### Instructions to follow
Look through the data for the string "agent". Copy every line where it is found.

### Data for this task
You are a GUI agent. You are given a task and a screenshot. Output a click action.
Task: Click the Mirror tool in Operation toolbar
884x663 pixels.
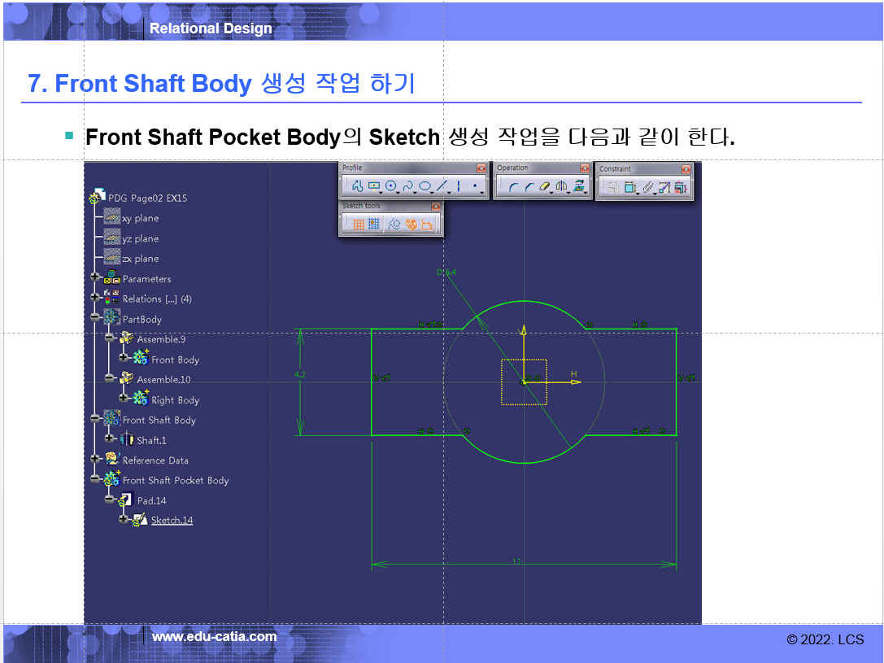tap(561, 187)
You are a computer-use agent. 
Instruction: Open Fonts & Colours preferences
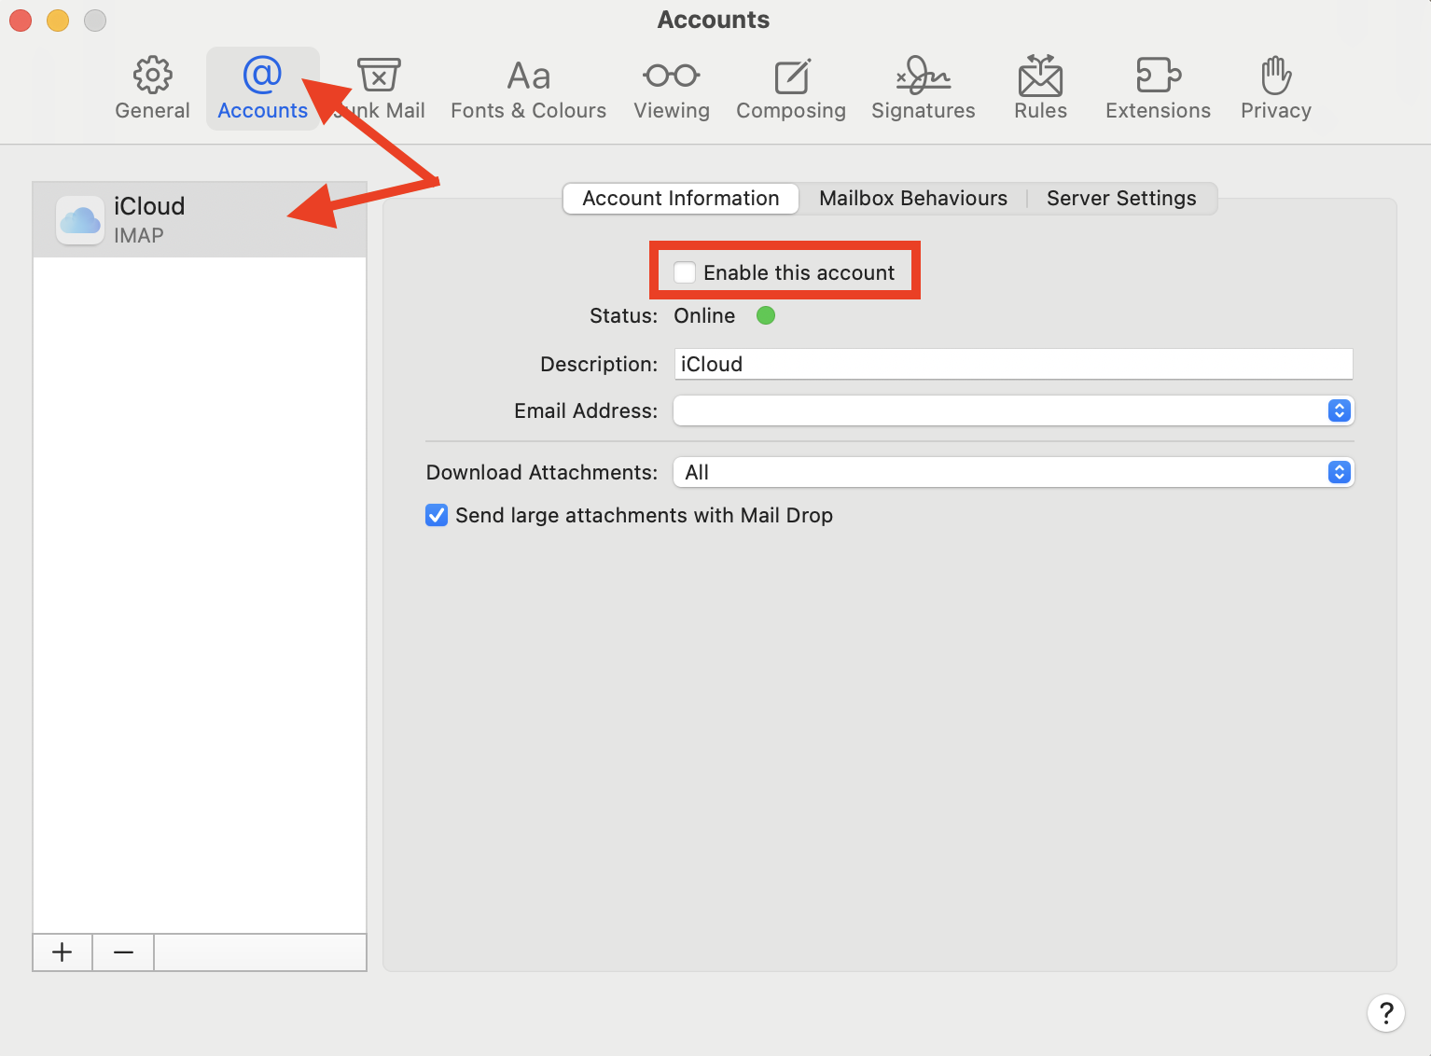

### Written response
You are a GUI agent. You are given a task and a screenshot. Output a click action.
You are a computer-use agent. 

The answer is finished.